Use as many registers as you need to save instructions. (Be aware of the calling convention, though: if you use more than r0..r3 you'll have to save/restore the extra ones you use, if you want to call your function from C). Specifically, normally optimize for the lowest dynamic instruction count; doing a bit of extra setup / cleanup to save instructions inside loops is normally worth it.

And not just to save instructions: software pipelining to hide load latency is potentially valuable on pipelined in-order execution CPUs. e.g. if you're looping over an array, load the value you'll need 2 iterations from now into a register, and don't touch it until then. (Unroll the loop). An in-order CPU can only start instructions in order, but they can potentially complete out of order. e.g. a load that misses in cache doesn't stall the CPU until you try to read it when it's not ready. I think you can assume that high-performance in-order CPUs like modern ARMs will have whatever scoreboarding is necessary to track which registers are waiting for an ALU or load result to be ready.

Without actually going full software-pipelining, you can sometimes get similar results by doing a block of loads, then stuff, then a block of stores. e.g. a memcpy optimized for big copies might load 12 registers in its main unrolled loop, then store those 12 registers. So the distance between a load and store of the same register is still large enough to hide L1 cache load latency at least.

Current(?) Raspberry Pi boards (RPi 3+) use ARM Cortex-A53 cores, a 2-wide superscalar in-order microarchitecture.

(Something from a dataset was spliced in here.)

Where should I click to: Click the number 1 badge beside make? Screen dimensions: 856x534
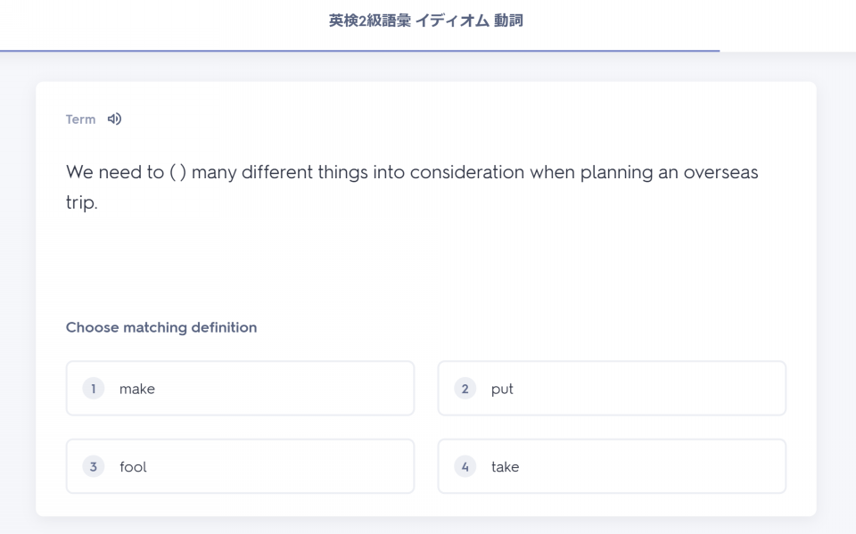tap(94, 389)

Any ARM core (like Cortex-A57) that does out-of-order execution will use register renaming to make WAW (write-after-write) and WAR hazards a non-issue. (https://en.wikipedia.org/wiki/Hazard_(computer_architecture)#Data_hazards).

On an in-order core like A53, WAR is definitely a non-issue: there's no way a later instruction can write a register before an earlier instruction has a chance to read its operand from there.

But a WAW hazard could limit the ability of the CPU to run two instructions at once. This would only be relevant when writing a register you didn't already read. add r1, r1, r2 has to wait for r1 to be ready before it can even start executing, because it's an input.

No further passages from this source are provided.